People v. Krout

Annotate this Case
[Crim. No. 4436. Second Dist., Div. Three. Feb. 24, 1950.]

THE PEOPLE, Respondent, v. CHARLES V. KROUT, Appellant.

COUNSEL

Charles V. Krout, in pro. per., for Appellant.

Fred N. Howser, Attorney General, and Donald D. Stoker, Deputy Attorney General, for Respondent.

OPINION

WOOD, J.

On October 2, 1947, defendant was adjudged guilty of forgery in three counts. He did not make a motion for a new trial (unless this proceeding be regarded as such a motion). He did not appeal from the judgment, sentencing him to the penitentiary, which was pronounced on October 22, 1947.

After he had been in the penitentiary about 8 months, he filed a petition for a writ of error coram nobis. He appealed from the order of the trial court denying that petition. The order was affirmed on February 16, 1949. (People v. Krout, 90 Cal. App. 2d 205 [202 P.2d 635].)
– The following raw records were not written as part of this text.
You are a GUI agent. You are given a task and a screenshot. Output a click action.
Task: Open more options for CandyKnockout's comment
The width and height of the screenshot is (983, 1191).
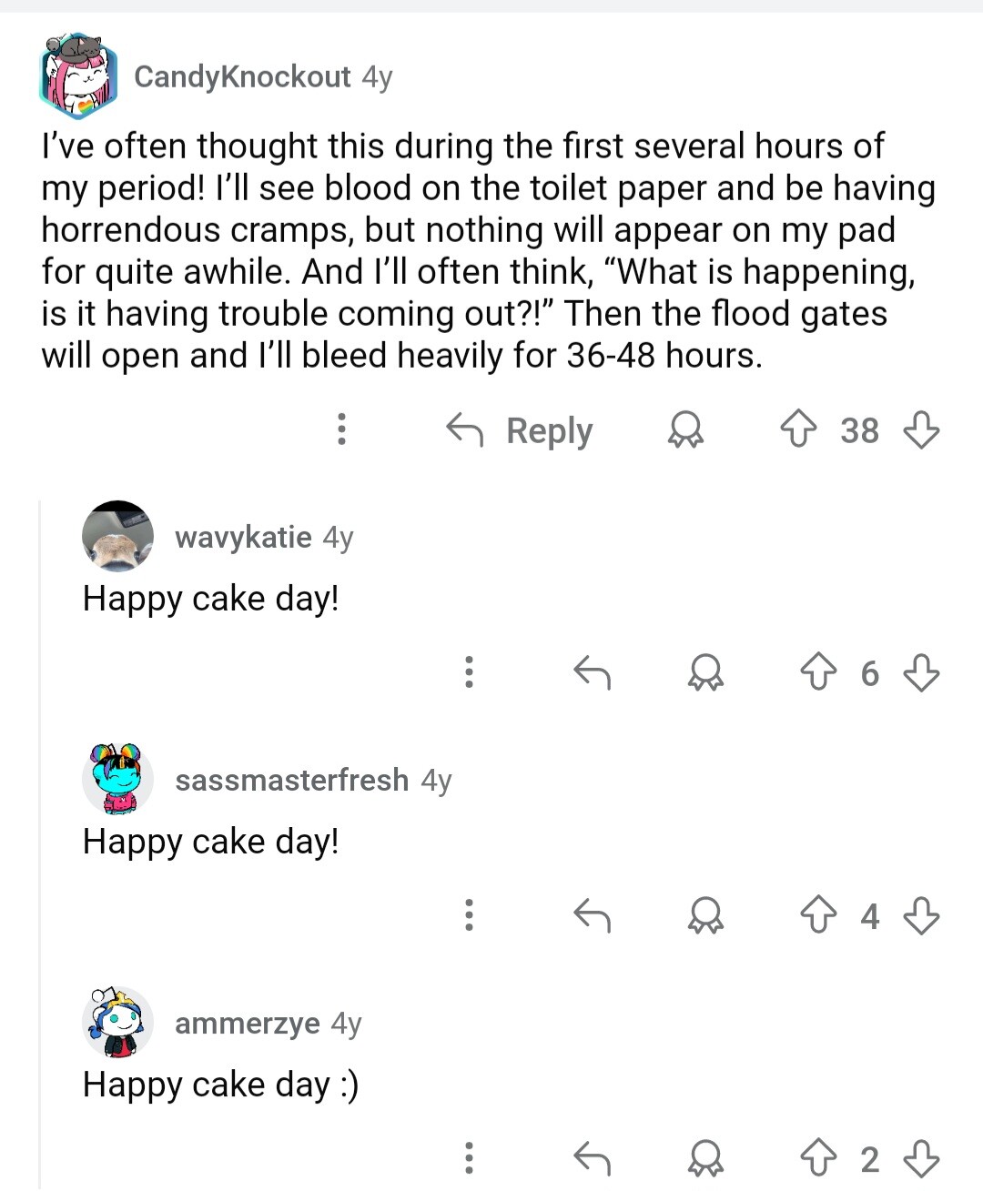pyautogui.click(x=341, y=429)
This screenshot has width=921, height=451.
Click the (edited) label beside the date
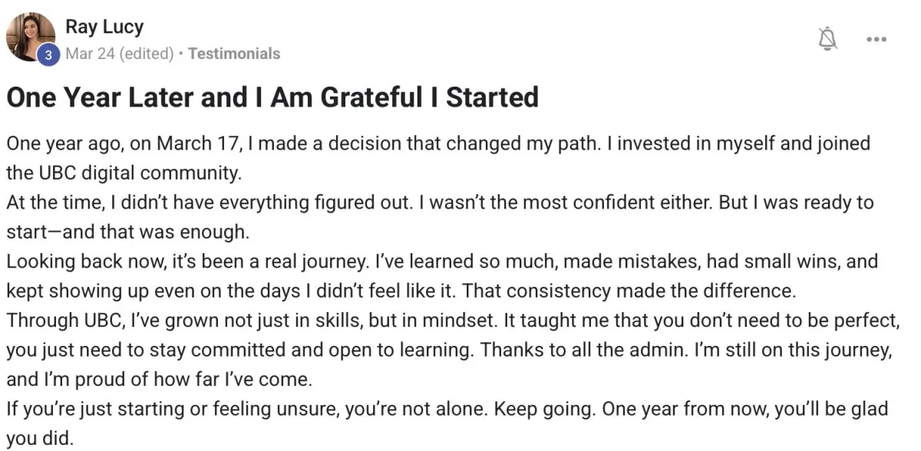coord(150,54)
On August 12, 1949, he filed a "Petition for a New Trial." This is an appeal from the order denying that petition.

[1, 2] Appellant asserts (1) that a conspiracy existed between his counsel (a deputy public defender) and a deputy district attorney, and that they "tricked" him into waiving his right to a jury trial; (2) that they told him that if he would agree to a court trial his counsel would ask for, and the deputy district attorney would agree to, a dismissal; (3) that he did not have a fair trial because they presented the case upon the transcript of the preliminary examination without his knowledge or consent; (4) that his counsel did not subpoena available witnesses and did not obtain available records; and (5) there was no evidence of intent to defraud.

If the petition now before the court be regarded as a motion for a new trial, it was filed too late and cannot be considered. It was filed about one and three-fourths years after judgment. A motion for a new trial must be made before judgment is pronounced. (Pen. Code, ยง 1182; People v. Fry, 137 Cal. App. 525, 529 [31 P.2d 204].)

If the petition be regarded as a petition for a writ of error coram nobis, it appears that all the alleged points above mentioned, upon which the petition is based, except the one that appellant did not have a fair trial because the case was presented upon the preliminary transcript, were included in the said former proceeding for a writ of error coram nobis. Appellant is not entitled to have said matters, which were decided therein, reconsidered in this proceeding.

Appellant's contention that he did not have a fair trial because the case was presented upon the preliminary transcript [96 Cal. App. 2d 217] could have been considered on a proper and timely motion for a new trial and on an appeal from the judgment of conviction. As above stated, appellant did not make such a motion for a new trial and he did not appeal from such judgment. Where a defendant's contention could have been presented on a motion for a new trial or on an appeal from a judgment, and he has failed to avail himself of either remedy, a writ of error coram nobis will not be entertained to review the alleged error. (People v. Watkins, 92 Cal. App. 2d 375, 376 [206 P.2d 1118].) Therefore, even if this present proceeding be regarded as a coram nobis proceeding, the contention of appellant that error was committed in presenting the case on the preliminary transcript cannot be considered herein.

The order denying the "Petition for a New Trial" is affirmed.

Shinn, P. J., and Vallee, J., concurred.